Vorliegender Text:
--------

Mittwoch, 10. Juni 2015

Zweckmäßig

Ist die Welt zweckmäßig veränderbar? Karl Marx war dieser Überzeugung, als er in seiner letzten Feuerbach-These formulierte: "es kömmt drauf an, sie zu verändern". Wenn es auf etwas ankommt, geht es um nichts anderes, dreht sich alles darum, hängt alles davon ab. Die Welt muss nach der Überzeugung von Marx verändert werden, sonst ist alles zwecklos. Die seinerzeit bestehende Welt war für ihn die zwecklose Welt. Er könnte dabei wie zuvor Georg Christoph Lichtenberg gedacht haben: "Ob es besser wird, wenn es anders wird, weiß ich nicht. Dass es anders werden muss, wenn es besser werden soll, ist gewiss."

--------

Welche Worte formulierte Karl Marx laut dem Text „Zweckmäßig“ in seiner letzten Feuerbach-These? Zitiere sie bitte. Die Zeilen haben damit nichts zu tun.

Gesammelte Daten:
--------

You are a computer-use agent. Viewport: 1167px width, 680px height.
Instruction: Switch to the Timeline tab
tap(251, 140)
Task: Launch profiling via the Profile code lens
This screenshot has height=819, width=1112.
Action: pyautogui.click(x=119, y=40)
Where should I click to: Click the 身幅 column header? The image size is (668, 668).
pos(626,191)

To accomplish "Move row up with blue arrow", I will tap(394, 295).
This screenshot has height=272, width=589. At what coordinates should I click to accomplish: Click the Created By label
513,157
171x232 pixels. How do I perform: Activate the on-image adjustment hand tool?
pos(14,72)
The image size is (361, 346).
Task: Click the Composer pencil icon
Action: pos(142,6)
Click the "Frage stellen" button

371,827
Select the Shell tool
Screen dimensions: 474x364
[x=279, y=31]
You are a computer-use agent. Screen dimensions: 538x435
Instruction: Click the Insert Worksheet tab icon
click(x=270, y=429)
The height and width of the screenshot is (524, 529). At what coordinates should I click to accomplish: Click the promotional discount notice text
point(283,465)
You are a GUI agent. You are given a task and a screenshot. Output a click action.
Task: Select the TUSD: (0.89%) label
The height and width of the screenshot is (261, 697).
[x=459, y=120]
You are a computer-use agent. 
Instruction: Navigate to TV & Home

--------

Antwort: „es kömmt drauf an, sie zu verändern“